# What the task requires
The reply should contain only the lines from the start of the records through the line with "Task: Select the transparent color swatch", reproduced verbatim and without pictures.

(Stored data)
-- Opening Marker --
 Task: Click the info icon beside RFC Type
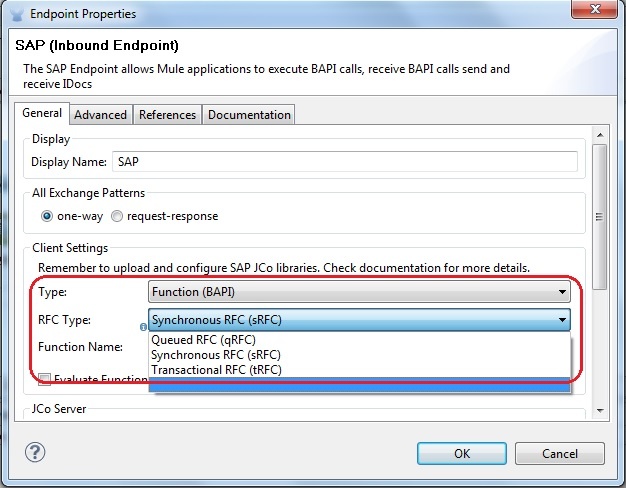tap(144, 325)
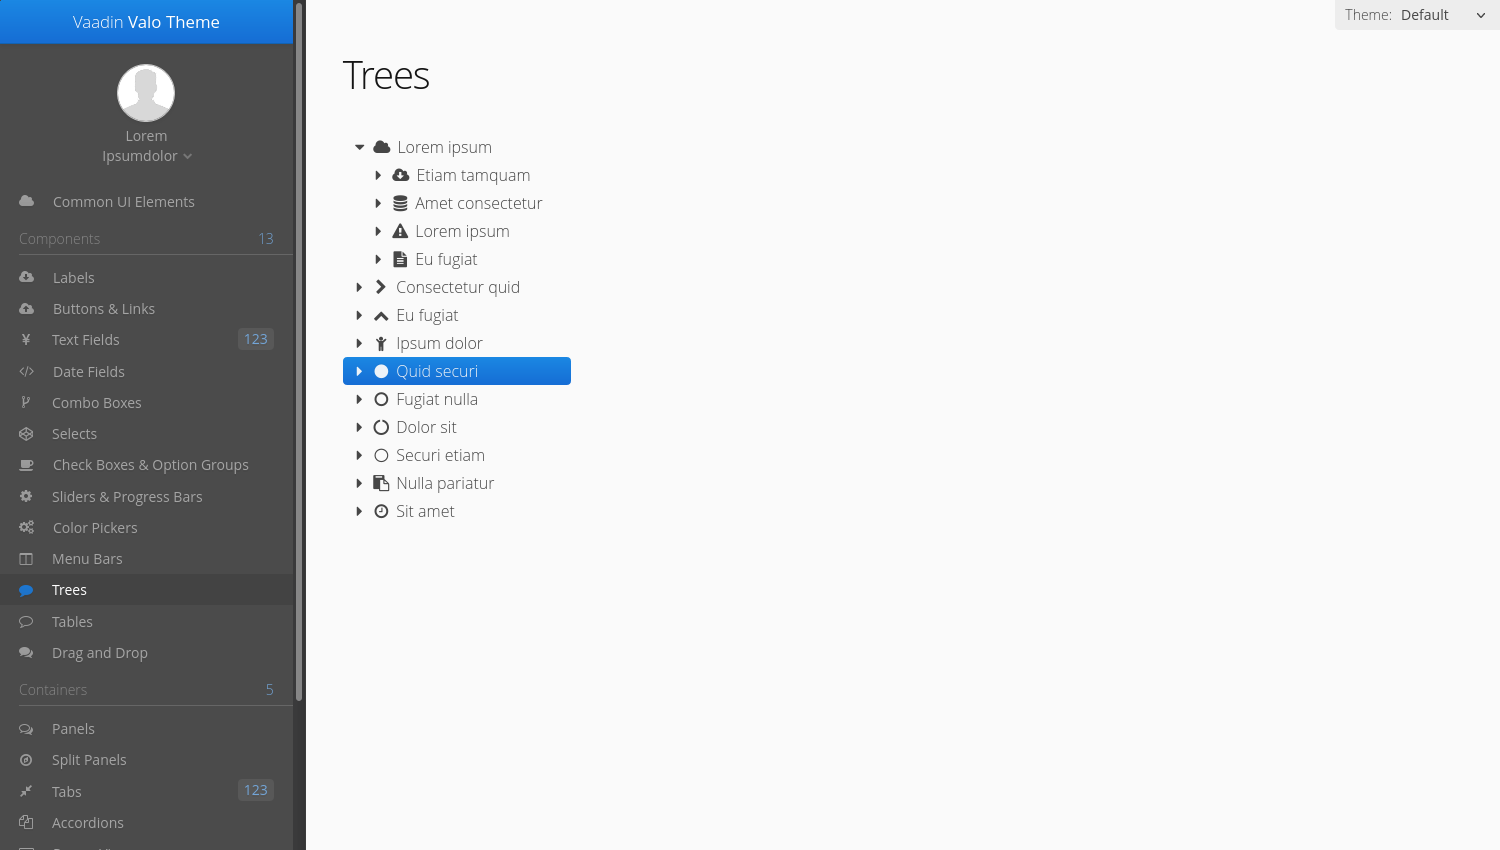Viewport: 1500px width, 850px height.
Task: Open the Lorem Ipsumdolor user menu
Action: [x=146, y=146]
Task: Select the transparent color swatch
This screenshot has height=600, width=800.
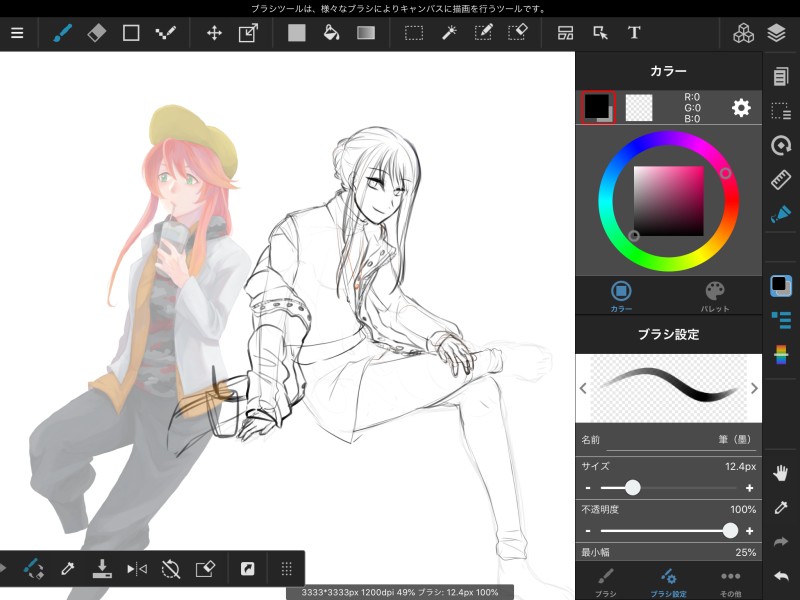Action: tap(639, 108)
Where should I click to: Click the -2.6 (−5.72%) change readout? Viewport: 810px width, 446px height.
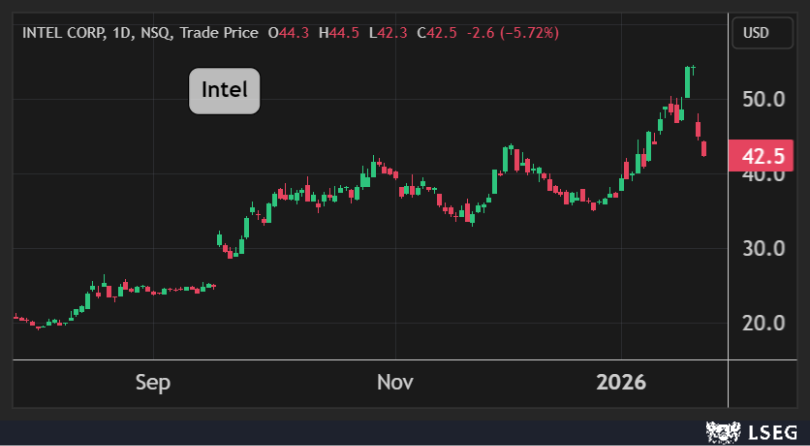click(516, 33)
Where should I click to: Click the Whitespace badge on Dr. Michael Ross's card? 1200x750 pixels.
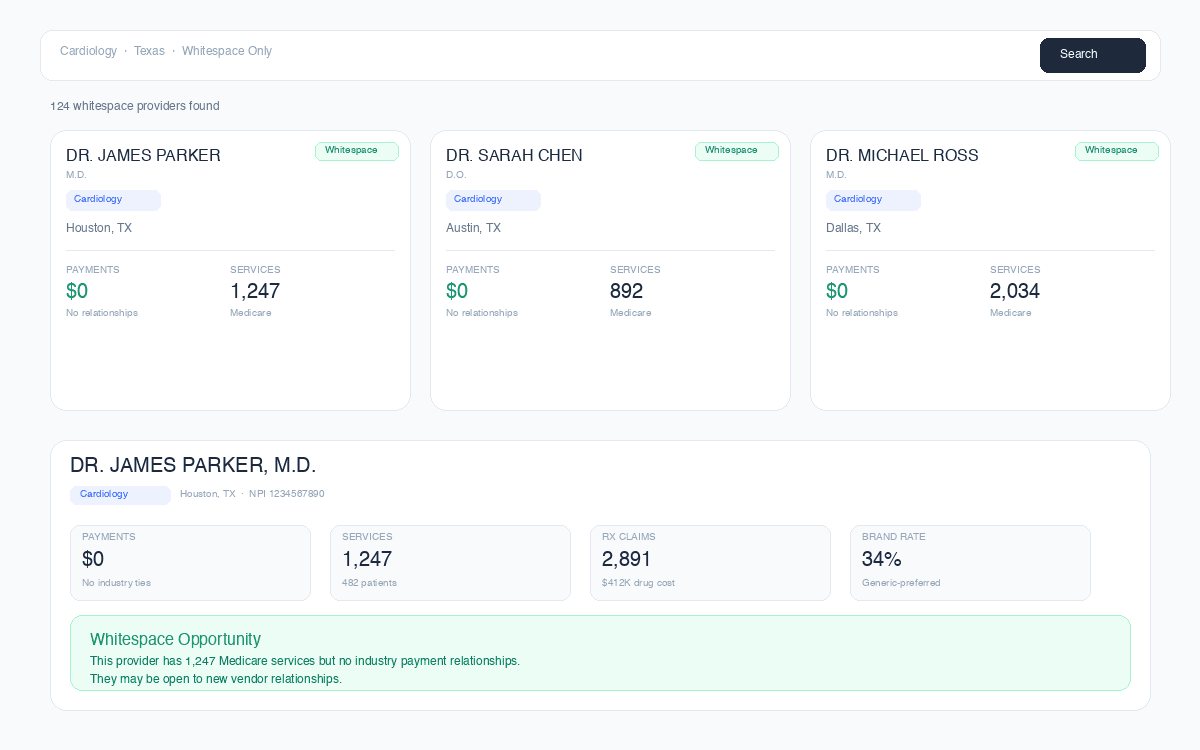[1117, 151]
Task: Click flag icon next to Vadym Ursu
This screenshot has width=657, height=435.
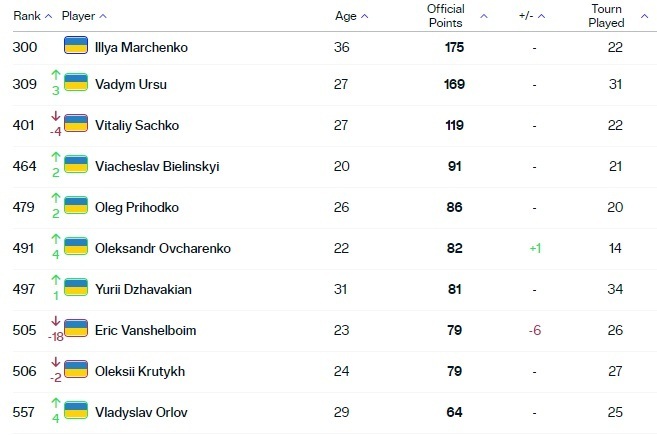Action: point(75,84)
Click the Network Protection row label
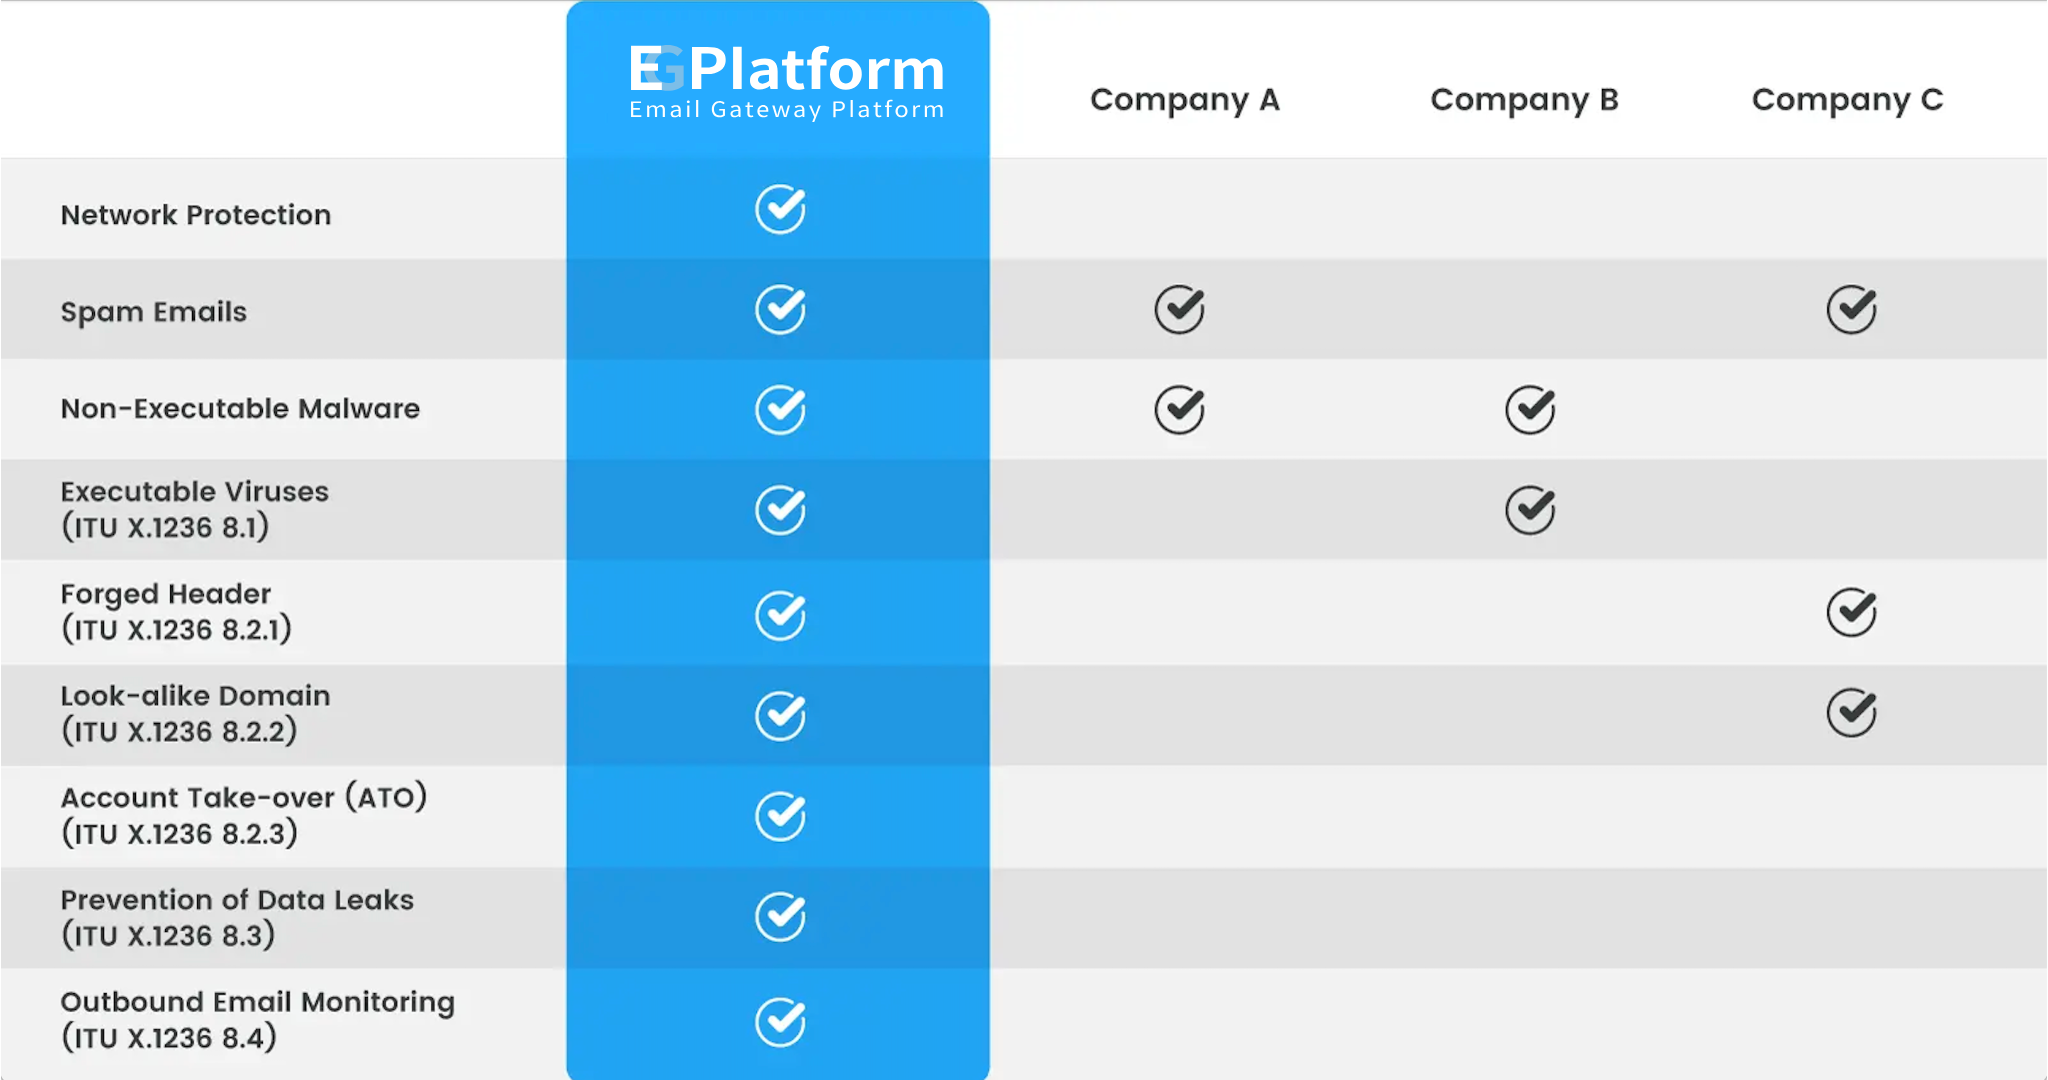 (196, 215)
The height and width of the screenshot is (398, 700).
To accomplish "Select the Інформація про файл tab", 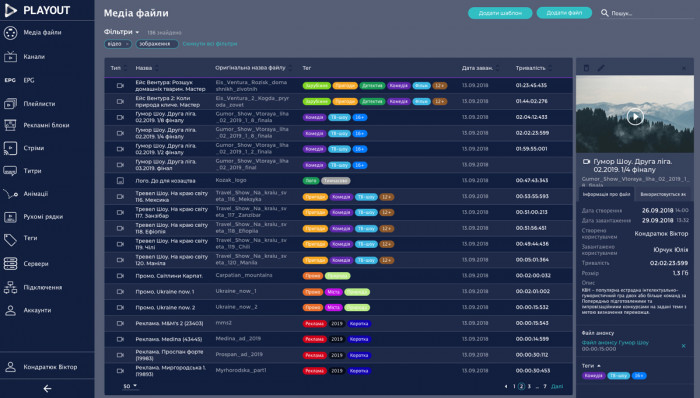I will tap(606, 195).
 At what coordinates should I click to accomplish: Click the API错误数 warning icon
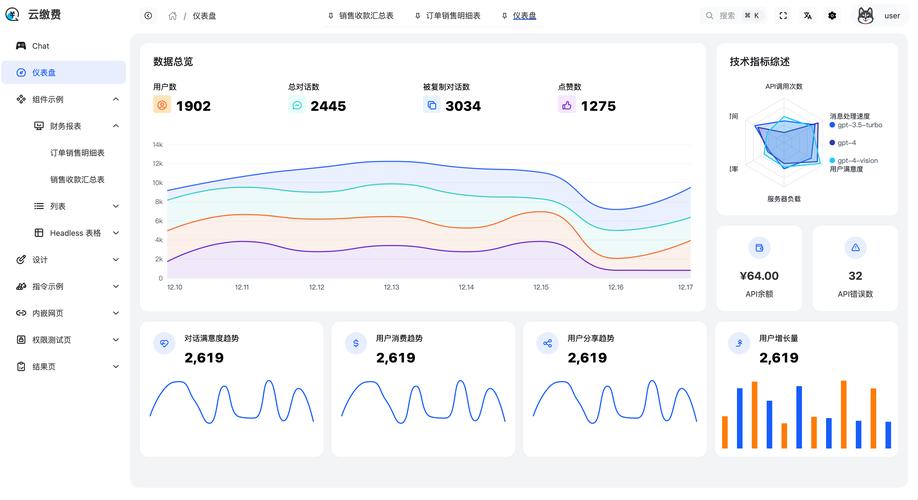[855, 248]
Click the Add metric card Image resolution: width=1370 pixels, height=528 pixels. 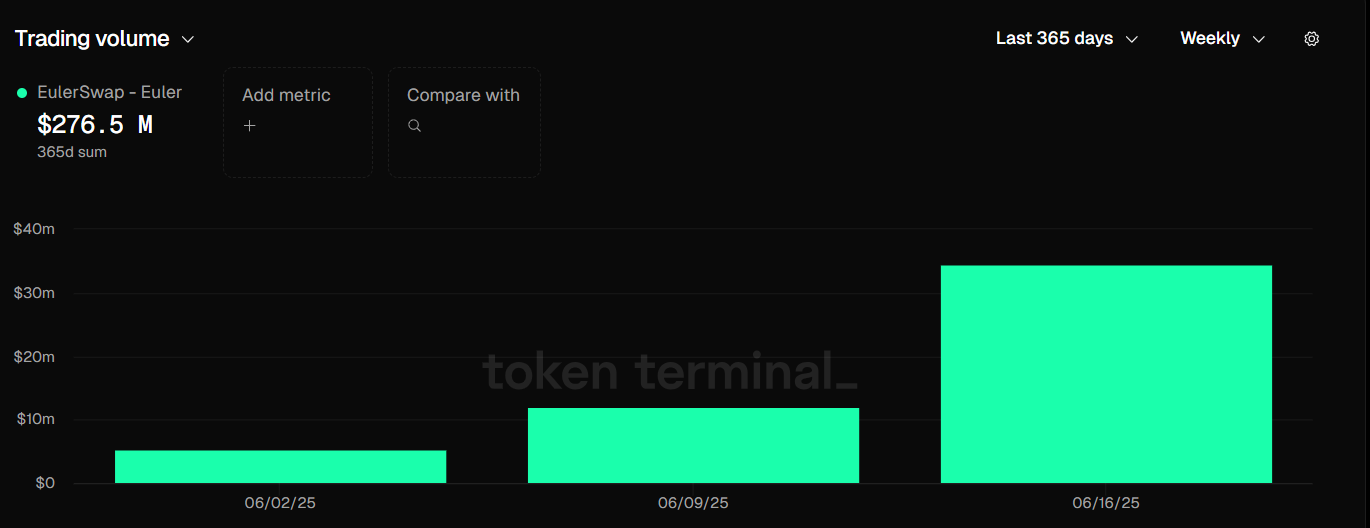[x=297, y=122]
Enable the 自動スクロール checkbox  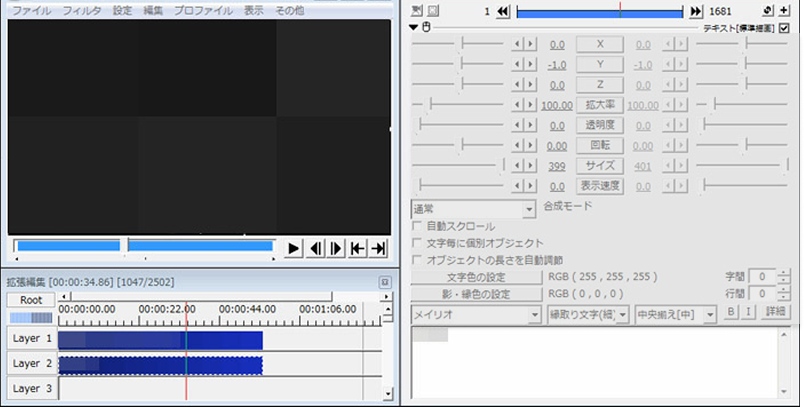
-- Closing Marker --
# Task output
 Task: Click the info icon beside RFC Type
tap(144, 325)
Viewport: 1500px width, 850px height.
Task: Open the Lorem Ipsumdolor user menu
Action: [x=146, y=146]
Task: Select the transparent color swatch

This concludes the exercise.